» WHAT TO DO
Return exactly the lines from the one containing "The width and height of the screenshot is (1568, 734)." through the last line of the records below, both included, and leave out any pictures.

» RECORDS SUPPLIED
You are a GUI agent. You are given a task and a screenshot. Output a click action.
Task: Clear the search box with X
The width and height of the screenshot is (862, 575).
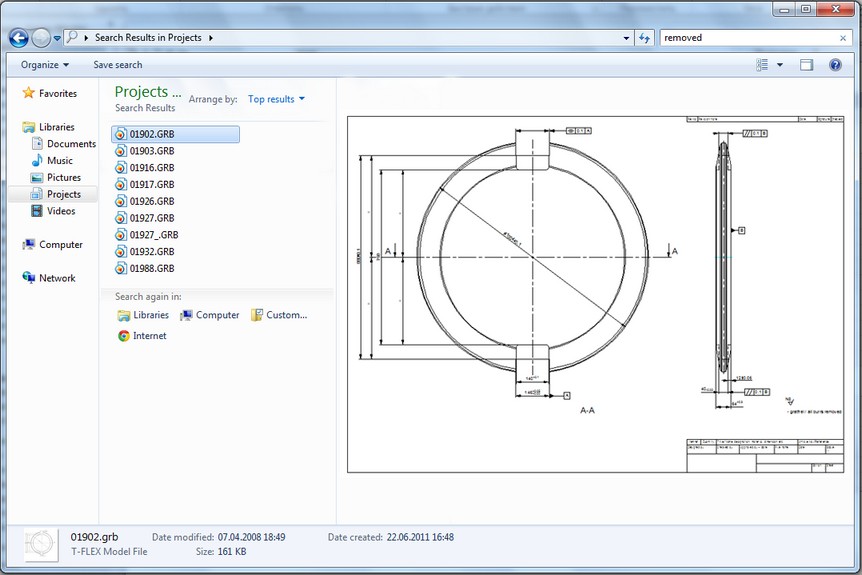click(x=843, y=38)
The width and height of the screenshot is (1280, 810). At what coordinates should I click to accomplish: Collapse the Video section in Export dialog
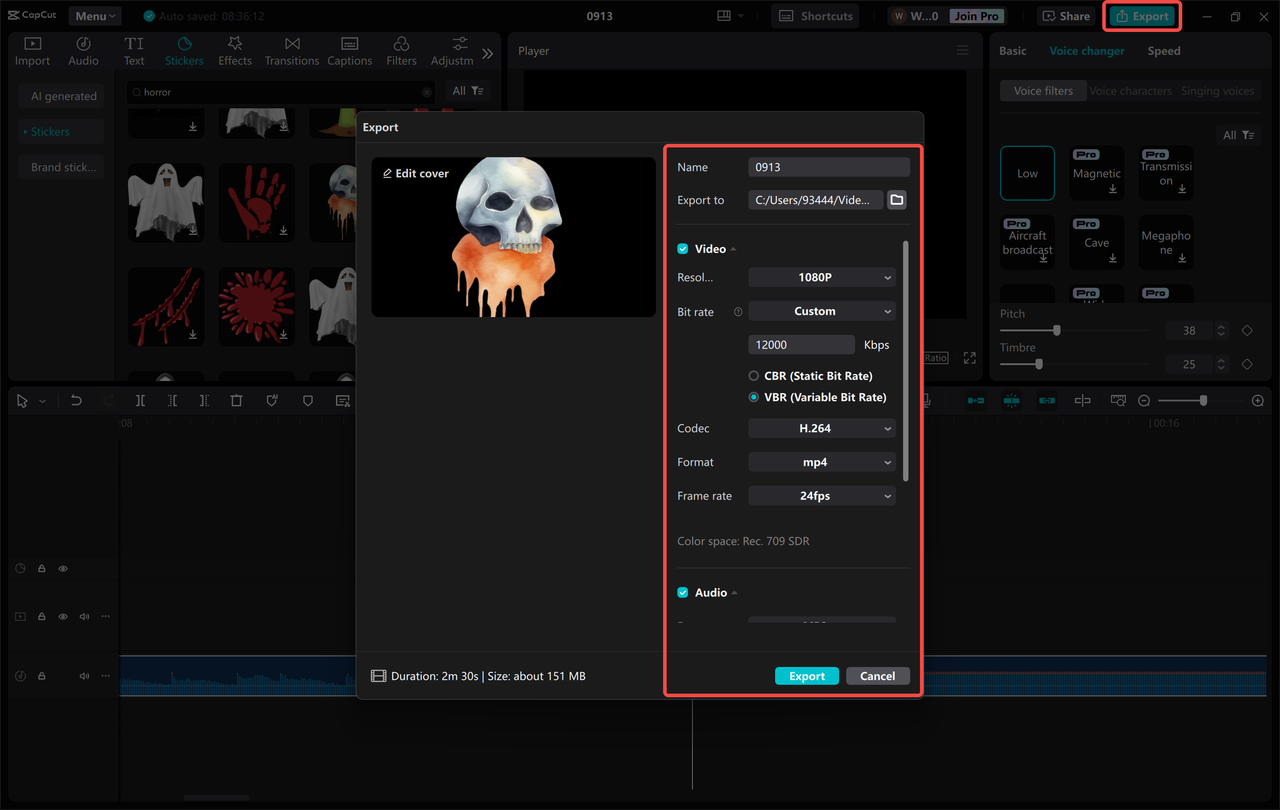tap(733, 248)
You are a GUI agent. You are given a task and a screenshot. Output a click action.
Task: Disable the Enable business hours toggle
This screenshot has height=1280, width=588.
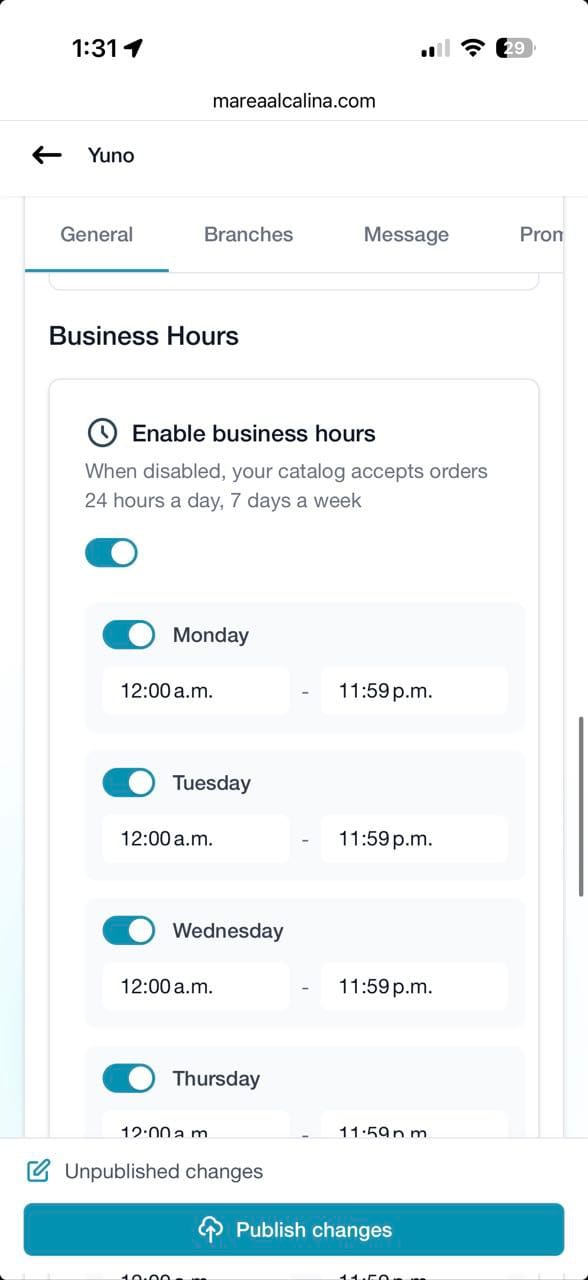coord(111,552)
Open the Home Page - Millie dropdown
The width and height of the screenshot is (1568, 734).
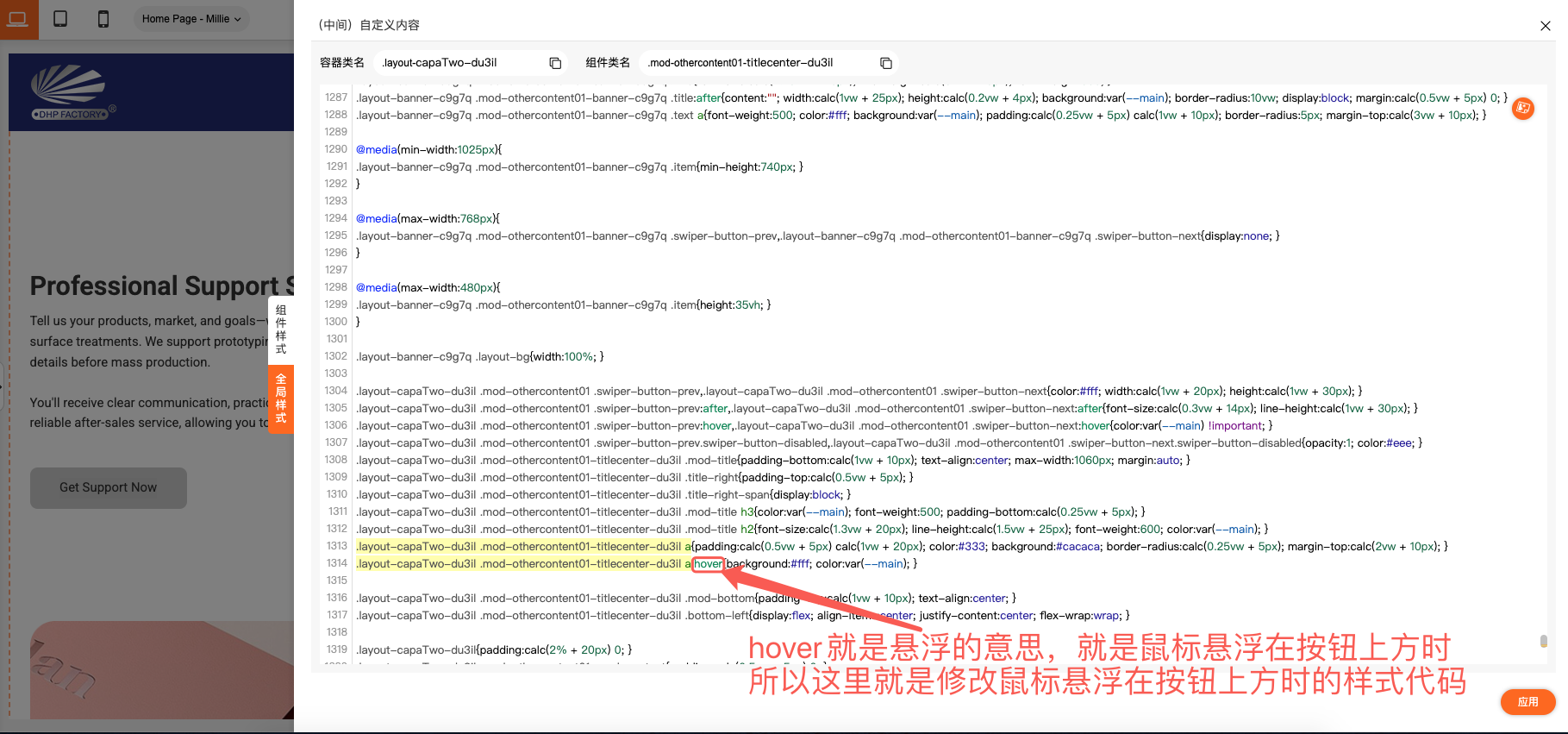tap(191, 19)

» RESULT OF THE EXERCISE
The width and height of the screenshot is (1568, 734).
tap(191, 19)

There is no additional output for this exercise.